[Opening Dataset section]

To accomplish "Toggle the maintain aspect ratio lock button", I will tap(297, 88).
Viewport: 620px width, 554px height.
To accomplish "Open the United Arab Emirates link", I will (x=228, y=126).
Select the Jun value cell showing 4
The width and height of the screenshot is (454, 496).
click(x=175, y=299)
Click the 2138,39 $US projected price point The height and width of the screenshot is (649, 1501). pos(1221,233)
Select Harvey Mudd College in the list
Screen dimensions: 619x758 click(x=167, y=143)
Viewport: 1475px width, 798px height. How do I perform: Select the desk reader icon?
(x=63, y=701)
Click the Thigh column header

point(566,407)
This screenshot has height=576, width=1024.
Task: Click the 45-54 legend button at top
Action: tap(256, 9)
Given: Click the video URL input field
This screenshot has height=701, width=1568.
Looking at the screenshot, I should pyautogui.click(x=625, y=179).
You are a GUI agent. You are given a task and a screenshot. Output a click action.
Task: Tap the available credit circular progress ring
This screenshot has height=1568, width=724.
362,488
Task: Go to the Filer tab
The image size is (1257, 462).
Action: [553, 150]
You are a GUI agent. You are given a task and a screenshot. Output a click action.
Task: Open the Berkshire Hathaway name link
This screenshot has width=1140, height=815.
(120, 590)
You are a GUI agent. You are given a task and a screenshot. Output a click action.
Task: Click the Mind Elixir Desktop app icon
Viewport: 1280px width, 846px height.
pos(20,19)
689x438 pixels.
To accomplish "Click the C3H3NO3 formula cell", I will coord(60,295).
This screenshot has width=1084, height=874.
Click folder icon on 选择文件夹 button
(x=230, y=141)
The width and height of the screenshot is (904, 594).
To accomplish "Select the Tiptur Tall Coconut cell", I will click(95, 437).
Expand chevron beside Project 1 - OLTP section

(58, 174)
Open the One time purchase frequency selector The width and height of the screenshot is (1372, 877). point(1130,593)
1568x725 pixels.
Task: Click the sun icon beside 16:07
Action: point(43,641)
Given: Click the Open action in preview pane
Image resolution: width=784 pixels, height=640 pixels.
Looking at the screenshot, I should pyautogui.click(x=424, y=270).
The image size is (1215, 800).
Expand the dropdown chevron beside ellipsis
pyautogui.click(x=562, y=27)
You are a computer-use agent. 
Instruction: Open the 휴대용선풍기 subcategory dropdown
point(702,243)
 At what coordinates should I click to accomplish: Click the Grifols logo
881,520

[Closing Dataset section]

▶ Exercise description
From the records above, quote only the lines running from the line with "Viewport: 620px width, 554px height." to the line with "You are a computer-use agent.", both lines included.

▶ Exercise response
Viewport: 620px width, 554px height.
To accomplish "Open the United Arab Emirates link", I will (x=228, y=126).
Select the Jun value cell showing 4
The width and height of the screenshot is (454, 496).
click(x=175, y=299)
Click the 2138,39 $US projected price point The height and width of the screenshot is (649, 1501). pos(1221,233)
Select Harvey Mudd College in the list
Screen dimensions: 619x758 click(x=167, y=143)
Viewport: 1475px width, 798px height. How do I perform: Select the desk reader icon?
(x=63, y=701)
Click the Thigh column header

point(566,407)
This screenshot has height=576, width=1024.
Task: Click the 45-54 legend button at top
Action: tap(256, 9)
Given: Click the video URL input field
This screenshot has height=701, width=1568.
Looking at the screenshot, I should pyautogui.click(x=625, y=179).
You are a GUI agent. You are given a task and a screenshot. Output a click action.
Task: Tap the available credit circular progress ring
This screenshot has height=1568, width=724.
362,488
Task: Go to the Filer tab
The image size is (1257, 462).
Action: [553, 150]
You are a GUI agent. You are given a task and a screenshot. Output a click action.
Task: Open the Berkshire Hathaway name link
This screenshot has width=1140, height=815.
(120, 590)
You are a GUI agent. You are given a task and a screenshot. Output a click action.
Task: Click the Mind Elixir Desktop app icon
Viewport: 1280px width, 846px height.
pos(20,19)
689x438 pixels.
To accomplish "Click the C3H3NO3 formula cell", I will coord(60,295).
This screenshot has width=1084, height=874.
Click folder icon on 选择文件夹 button
(x=230, y=141)
The width and height of the screenshot is (904, 594).
To accomplish "Select the Tiptur Tall Coconut cell", I will click(95, 437).
Expand chevron beside Project 1 - OLTP section

(58, 174)
Open the One time purchase frequency selector The width and height of the screenshot is (1372, 877). point(1130,593)
1568x725 pixels.
Task: Click the sun icon beside 16:07
Action: point(43,641)
Given: Click the Open action in preview pane
Image resolution: width=784 pixels, height=640 pixels.
Looking at the screenshot, I should pyautogui.click(x=424, y=270).
The image size is (1215, 800).
Expand the dropdown chevron beside ellipsis
pyautogui.click(x=562, y=27)
You are a computer-use agent. 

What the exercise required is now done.